Cambio di rotta

Pubblicato il 24-08-2020

di Pierluigi Conzo

A conferma di quanto l’inquinamento stia diventando sempre più un tema “cult” quando si parla di benessere, l’ultimo World Happiness Report, pubblicato lo scorso 20 Maggio, dedica un intero capitolo alla relazione tra inquinamento e felicità.
In questo capitolo si sottolinea innanzitutto come l’importanza dell’ambiente sia ormai una consapevolezza globale. Da un’indagine condotta su un campione rappresentativo in 160 Paesi, emerge che il 62% delle persone anteporrebbe la protezione dell’ambiente alla crescita economica.
Solo la metà di essi si dichiara soddisfatta degli sforzi fatti finora per preservare l’ambiente nel proprio Paese. Il 74% percepisce il riscaldamento globale come una minaccia seria, mentre il 65% crede che il cambiamento climatico renderà più difficile la propria vita. Gli autori del capitolo, poi, analizzano in una prospettiva comparativa come le differenze in termini di dotazioni naturali tra i Paesi possano spiegare anche le differenze nei livelli di felicità dichiarata dai loro cittadini.
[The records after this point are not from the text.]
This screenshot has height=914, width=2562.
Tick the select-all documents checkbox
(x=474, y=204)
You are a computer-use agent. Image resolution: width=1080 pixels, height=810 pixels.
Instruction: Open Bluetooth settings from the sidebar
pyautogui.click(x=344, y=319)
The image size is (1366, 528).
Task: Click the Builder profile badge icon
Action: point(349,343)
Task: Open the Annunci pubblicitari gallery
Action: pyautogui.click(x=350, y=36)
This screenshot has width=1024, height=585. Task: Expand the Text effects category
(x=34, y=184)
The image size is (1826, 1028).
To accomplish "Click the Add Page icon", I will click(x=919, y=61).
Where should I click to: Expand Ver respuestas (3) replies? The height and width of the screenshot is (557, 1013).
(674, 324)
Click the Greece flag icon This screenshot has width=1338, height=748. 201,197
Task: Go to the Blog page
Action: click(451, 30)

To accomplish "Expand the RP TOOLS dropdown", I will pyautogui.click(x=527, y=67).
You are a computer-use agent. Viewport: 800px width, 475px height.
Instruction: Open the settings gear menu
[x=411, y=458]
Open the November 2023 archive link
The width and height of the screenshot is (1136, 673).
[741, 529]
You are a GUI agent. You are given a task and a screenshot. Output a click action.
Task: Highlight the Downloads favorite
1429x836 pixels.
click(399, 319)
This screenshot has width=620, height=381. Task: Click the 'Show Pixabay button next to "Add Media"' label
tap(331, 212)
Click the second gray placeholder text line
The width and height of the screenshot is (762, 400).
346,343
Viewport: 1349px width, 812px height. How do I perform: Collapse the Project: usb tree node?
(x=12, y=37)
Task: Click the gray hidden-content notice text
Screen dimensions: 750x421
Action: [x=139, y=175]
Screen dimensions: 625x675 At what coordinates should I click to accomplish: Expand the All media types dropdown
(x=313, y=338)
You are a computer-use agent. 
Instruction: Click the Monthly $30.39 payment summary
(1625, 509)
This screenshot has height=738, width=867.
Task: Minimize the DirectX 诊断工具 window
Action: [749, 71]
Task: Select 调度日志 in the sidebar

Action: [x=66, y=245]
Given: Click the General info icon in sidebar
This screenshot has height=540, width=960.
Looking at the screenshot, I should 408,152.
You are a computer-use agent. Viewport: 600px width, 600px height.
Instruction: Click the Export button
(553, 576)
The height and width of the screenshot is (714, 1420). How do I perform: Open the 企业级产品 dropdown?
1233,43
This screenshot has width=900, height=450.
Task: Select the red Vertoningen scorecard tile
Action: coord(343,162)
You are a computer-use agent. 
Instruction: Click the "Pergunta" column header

La natura ha un impatto diretto sulla felicità a causa di motivazioni evolutive. L’esposizione ad ambienti naturalistici migliora il benessere psicologico tramite riduzione di stress, aumento di emozioni positive ed effetti benefici sull’auto-regolazione. L’altra spiegazione risiede negli effetti indiretti dell’ambiente naturale circostante, tramite cioè lo stimolo che spazi pubblici aperti possono dare a comportamenti benefici per il benessere e la salute degli individui, come ad esempio l’attività fisica e le interazioni sociali. La terza spiegazione è che in ambienti naturali c’è meno inquinamento atmosferico ed acustico.

Per testare la relazione tra inquinamento e felicità, gli autori usano un campione rappresentativo di cittadini nei Paesi OCSE, cui viene chiesto di dare una valutazione soggettiva del proprio benessere. Le risposte sono poi messe in relazione ad indicatori oggettivi di qualità dell’ambiente nei Paesi dove i rispondenti risiedono. I risultati mostrano che il microparticolato ha effetti negativi su come le persone valutano la propria vita. In particolare, ad alti livelli di PM10 e PM2.5 sono associati più bassi livelli di benessere soggettivo.
Ecco quindi un ulteriore esempio di come l’ambiente e la sua protezione assuma sempre più, in tutto il mondo, un ruolo centrale. Insieme ai risultati che tracciano una relazione inversa tra qualità dell’aria e Covid-19, questo studio evidenzia ulteriormente la necessità di un cambio di rotta per una ripartenza “pulita”.
Occorre immaginare non più ambiente e crescita come fattori incompatibili: dal momento che entrambi sono elementi importanti per il benessere e che il microparticolato è causato per lo più da attività umane, rinunciare all’uno in nome dell’altro implicherebbe accontentarsi di un livello più basso di benessere rispetto a quello massimo raggiungibile. Ambiente e crescita, invece, opportunamente combinati con un mix lungimirante di politiche pubbliche, possono essere beni complementari alla felicità individuale. Alcuni esempi?

Stimolare la crescita economica “green” attraverso bonus fiscali ad aziende che investono in tecnologie pulite, finanziare settori cruciali per il mantenimento di standard ambientali, come ad esempio la mobilità sostenibile, incentivare interventi di efficientamento energetico, etc. Tali interventi premierebbero le imprese ambientalmente virtuose e spingerebbero quelle che non lo sono a riconvertirsi, riducendo al tempo stesso l’inquinamento e aumentando la qualità di vita nei contesti dove essa è messa più a dura prova.